Exercise requirements
Go through the listing below and return each line that includes "next".

Recorded information
>>>>>

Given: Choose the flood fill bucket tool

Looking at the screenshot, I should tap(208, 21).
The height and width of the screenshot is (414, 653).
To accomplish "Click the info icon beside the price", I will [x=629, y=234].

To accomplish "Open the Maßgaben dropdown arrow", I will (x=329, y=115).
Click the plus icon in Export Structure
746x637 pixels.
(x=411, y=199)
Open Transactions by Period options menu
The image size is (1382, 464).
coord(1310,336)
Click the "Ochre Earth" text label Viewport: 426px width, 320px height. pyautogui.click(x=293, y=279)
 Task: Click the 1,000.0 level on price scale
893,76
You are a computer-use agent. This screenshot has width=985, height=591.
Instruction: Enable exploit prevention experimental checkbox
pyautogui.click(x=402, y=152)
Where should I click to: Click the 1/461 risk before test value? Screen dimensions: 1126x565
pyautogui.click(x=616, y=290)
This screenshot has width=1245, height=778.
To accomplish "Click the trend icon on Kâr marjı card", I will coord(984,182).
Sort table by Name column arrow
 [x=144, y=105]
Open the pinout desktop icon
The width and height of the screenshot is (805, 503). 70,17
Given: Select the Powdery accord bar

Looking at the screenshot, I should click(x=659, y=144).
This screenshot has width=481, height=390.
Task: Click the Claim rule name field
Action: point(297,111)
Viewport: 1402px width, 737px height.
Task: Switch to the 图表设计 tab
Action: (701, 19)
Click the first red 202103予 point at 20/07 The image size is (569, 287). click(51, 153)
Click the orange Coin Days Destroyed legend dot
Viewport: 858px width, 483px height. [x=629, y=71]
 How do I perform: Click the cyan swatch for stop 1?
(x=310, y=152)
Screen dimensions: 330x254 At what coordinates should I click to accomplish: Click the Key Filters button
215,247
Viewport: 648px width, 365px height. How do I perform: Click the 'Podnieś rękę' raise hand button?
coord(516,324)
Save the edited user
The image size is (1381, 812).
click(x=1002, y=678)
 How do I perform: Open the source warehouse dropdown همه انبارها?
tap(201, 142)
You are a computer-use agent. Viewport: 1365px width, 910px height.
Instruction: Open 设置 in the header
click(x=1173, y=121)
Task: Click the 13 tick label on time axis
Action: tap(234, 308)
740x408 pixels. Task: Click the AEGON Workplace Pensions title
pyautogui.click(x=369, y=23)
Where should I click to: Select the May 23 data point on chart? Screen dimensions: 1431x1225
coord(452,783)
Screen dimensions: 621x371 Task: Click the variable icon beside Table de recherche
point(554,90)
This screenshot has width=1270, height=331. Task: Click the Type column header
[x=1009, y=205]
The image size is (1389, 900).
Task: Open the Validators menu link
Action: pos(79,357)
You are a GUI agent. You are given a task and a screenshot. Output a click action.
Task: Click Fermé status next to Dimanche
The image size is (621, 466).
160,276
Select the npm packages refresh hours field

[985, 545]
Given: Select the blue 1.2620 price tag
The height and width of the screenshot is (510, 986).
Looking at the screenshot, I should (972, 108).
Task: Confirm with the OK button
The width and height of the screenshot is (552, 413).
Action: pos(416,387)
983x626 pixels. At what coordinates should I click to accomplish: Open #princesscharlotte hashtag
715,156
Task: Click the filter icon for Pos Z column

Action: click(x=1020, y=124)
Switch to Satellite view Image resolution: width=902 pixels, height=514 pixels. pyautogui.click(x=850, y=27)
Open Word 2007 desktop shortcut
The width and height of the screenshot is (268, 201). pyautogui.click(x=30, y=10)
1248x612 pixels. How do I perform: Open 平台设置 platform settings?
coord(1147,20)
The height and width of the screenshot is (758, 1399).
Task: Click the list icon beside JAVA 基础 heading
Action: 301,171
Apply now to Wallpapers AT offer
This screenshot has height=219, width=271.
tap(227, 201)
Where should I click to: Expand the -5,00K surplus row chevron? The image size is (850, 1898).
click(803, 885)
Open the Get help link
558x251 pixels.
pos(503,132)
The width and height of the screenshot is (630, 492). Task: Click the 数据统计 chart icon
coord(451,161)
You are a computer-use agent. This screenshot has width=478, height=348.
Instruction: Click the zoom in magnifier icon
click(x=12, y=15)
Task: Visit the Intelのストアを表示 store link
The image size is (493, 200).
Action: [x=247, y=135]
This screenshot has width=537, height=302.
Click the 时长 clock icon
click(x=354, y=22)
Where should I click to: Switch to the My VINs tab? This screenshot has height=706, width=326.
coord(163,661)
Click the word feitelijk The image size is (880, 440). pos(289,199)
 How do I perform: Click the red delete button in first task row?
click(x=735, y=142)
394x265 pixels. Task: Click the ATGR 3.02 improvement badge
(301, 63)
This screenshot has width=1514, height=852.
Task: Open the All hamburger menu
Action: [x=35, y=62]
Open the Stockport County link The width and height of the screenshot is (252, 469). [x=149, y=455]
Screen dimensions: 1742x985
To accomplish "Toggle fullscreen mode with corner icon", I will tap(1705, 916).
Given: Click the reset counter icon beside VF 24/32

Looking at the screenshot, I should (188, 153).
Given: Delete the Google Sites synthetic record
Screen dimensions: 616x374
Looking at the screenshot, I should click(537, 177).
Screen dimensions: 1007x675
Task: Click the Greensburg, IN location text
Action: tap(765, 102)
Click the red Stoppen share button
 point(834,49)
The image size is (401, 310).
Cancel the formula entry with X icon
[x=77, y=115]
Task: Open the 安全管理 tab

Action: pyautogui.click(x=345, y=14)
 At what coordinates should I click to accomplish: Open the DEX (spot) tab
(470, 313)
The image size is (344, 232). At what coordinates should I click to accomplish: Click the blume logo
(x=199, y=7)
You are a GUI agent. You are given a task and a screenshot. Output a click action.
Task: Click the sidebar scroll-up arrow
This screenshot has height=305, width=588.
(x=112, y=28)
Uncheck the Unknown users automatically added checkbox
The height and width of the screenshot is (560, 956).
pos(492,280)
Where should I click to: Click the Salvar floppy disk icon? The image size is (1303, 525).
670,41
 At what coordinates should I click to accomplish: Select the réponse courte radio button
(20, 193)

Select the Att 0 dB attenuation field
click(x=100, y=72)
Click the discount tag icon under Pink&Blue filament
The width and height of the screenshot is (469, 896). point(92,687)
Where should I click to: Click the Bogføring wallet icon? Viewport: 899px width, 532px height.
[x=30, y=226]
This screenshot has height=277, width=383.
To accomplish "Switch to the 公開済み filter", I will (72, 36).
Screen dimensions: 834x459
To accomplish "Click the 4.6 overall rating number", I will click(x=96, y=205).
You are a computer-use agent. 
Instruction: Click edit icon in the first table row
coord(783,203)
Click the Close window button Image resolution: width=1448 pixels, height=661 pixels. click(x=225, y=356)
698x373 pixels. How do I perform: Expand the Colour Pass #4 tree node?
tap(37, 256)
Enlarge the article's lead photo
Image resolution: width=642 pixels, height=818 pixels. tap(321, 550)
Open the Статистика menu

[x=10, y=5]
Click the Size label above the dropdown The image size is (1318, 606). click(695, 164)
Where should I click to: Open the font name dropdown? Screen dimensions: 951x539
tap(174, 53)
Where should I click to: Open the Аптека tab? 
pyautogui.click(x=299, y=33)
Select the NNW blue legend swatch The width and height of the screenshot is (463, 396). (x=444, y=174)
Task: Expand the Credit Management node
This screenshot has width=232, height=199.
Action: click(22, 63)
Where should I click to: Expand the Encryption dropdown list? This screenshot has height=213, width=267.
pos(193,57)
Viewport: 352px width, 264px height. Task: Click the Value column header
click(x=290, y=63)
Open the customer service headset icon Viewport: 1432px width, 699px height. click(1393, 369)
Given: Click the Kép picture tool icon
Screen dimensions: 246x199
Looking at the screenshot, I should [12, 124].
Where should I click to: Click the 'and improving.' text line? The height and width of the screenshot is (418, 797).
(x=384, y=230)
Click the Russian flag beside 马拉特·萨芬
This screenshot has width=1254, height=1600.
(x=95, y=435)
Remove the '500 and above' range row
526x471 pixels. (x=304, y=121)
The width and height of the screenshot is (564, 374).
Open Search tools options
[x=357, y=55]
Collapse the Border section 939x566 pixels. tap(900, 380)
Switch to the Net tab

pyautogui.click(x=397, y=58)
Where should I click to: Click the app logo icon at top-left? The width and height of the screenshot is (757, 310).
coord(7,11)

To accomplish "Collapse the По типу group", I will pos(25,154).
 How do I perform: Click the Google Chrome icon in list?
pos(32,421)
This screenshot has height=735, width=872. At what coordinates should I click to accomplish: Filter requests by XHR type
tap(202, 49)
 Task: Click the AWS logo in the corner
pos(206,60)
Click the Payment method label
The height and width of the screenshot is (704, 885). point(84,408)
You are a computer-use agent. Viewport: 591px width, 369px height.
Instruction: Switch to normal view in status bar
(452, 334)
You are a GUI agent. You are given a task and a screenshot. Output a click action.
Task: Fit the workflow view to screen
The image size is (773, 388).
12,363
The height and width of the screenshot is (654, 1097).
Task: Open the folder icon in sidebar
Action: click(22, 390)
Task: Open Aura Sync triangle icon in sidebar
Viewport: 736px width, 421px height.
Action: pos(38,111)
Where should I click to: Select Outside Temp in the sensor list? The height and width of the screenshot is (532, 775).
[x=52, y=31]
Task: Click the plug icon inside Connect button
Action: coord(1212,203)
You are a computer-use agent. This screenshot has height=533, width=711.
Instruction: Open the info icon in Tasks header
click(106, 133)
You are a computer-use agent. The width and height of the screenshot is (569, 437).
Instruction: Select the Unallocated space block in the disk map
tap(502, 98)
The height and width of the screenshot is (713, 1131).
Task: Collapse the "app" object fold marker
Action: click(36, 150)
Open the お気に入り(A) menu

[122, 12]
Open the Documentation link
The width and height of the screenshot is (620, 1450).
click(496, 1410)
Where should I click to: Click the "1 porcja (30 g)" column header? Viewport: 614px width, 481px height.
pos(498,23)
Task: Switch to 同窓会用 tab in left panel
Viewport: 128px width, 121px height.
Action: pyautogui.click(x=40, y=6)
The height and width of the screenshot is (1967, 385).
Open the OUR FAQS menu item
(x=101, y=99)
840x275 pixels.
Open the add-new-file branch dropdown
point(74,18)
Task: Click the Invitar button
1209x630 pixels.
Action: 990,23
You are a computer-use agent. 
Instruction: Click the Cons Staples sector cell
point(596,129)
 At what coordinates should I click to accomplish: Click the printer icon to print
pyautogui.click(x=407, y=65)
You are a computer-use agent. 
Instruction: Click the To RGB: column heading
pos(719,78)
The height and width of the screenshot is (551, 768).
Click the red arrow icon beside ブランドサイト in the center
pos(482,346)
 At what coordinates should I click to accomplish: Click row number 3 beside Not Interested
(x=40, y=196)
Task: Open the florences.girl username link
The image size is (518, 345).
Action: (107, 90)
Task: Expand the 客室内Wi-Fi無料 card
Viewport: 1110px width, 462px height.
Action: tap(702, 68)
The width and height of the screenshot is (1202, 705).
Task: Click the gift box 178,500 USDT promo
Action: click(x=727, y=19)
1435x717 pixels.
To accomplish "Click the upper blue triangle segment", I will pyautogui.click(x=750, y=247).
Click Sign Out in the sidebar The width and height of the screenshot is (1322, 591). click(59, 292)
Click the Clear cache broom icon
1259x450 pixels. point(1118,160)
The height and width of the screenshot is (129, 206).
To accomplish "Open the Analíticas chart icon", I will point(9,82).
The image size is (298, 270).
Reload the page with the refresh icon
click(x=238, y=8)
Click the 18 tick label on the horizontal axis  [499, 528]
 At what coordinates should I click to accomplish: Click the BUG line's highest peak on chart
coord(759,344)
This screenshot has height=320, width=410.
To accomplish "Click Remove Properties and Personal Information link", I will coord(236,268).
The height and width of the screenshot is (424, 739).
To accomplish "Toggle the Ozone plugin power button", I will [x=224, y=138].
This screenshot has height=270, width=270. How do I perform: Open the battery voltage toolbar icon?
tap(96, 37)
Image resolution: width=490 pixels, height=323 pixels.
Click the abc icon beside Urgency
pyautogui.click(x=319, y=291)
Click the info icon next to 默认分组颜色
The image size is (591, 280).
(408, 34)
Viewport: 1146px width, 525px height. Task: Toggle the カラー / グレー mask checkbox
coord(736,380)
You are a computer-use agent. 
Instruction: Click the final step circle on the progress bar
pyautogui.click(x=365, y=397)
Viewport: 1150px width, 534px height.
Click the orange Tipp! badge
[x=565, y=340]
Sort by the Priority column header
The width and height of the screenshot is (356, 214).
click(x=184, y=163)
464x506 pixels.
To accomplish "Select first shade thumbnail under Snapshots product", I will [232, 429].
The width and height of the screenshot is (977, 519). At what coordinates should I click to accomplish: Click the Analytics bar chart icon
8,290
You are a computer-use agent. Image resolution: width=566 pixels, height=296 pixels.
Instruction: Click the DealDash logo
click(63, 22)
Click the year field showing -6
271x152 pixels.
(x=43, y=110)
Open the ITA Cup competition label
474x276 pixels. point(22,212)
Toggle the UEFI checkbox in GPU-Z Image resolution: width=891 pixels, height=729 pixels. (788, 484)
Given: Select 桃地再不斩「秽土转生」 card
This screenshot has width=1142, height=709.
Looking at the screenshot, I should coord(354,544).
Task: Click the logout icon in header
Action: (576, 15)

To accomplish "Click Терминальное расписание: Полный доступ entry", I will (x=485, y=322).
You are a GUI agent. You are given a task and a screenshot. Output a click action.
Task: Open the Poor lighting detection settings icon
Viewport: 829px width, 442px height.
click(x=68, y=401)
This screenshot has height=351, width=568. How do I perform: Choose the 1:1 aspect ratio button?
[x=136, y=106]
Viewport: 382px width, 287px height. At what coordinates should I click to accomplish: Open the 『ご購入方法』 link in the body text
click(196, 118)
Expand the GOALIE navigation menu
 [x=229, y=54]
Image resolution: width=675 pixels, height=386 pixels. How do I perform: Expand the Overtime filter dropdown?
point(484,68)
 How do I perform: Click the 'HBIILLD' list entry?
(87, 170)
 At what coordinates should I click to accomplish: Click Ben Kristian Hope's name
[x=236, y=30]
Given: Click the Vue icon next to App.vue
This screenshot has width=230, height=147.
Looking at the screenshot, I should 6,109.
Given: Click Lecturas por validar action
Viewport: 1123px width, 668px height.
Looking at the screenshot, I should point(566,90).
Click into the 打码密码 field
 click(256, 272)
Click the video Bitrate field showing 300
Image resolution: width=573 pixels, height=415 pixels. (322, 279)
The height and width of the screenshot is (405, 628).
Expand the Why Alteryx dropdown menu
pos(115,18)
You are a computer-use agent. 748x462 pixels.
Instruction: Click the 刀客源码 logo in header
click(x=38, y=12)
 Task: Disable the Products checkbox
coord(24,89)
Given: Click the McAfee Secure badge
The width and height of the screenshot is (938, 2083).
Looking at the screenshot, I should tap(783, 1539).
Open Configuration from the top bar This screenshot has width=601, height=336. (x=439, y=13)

<<<<<

Completed exercise
Task: Click Fermé status next to Dimanche
Click the info icon next to 默认分组颜色
Given: Click the Vue icon next to App.vue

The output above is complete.